Yuki Hirota


2025

pdf bib
Investigating Feasibility of Large Language Model Agent Collaboration in Minecraft and Comparison with Human-Human Collaboration
Yuki Hirota | Ryuichiro Higashinaka
Proceedings of the 14th International Joint Conference on Natural Language Processing and the 4th Conference of the Asia-Pacific Chapter of the Association for Computational Linguistics

In recent years, there has been growing interest in agents that collaborate with humans on creative tasks, and research has begun to explore such collaboration within Minecraft. However, most existing studies on agents in Minecraft focus on scenarios where an agent constructs objects independently on the basis of given instructions, making it difficult to achieve joint construction through dialogue-based cooperation with humans. Prior work, such as the Action-Utterance Model, used small-scale large language models (LLMs), which resulted in limited accuracy. In this study, we attempt to build an agent capable of collaborative construction using LLMs by integrating the framework of the Action-Utterance Model with that of Creative Agents, which leverages more recent and powerful LLMs for more accurate and flexible building.
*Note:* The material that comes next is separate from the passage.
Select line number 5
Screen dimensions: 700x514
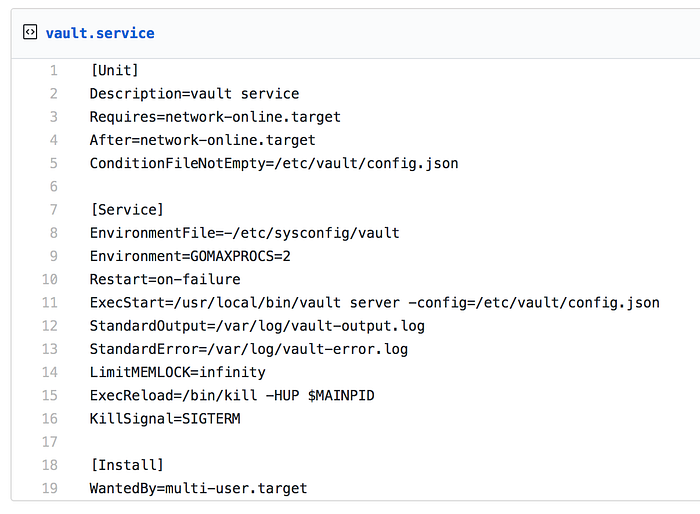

We had two agents conduct the Collaborative Garden Task through simulations and evaluate both the generated gardens and the dialogue content. Through this evaluation, we confirm that the agents are capable of producing gardens with a certain level of quality and can actively offer suggestions and assert their opinions. Furthermore, we conduct a comparative analysis with human-human collaboration to identify current challenges faced by agents and to discuss future directions for improvement toward achieving more human-like cooperative behavior.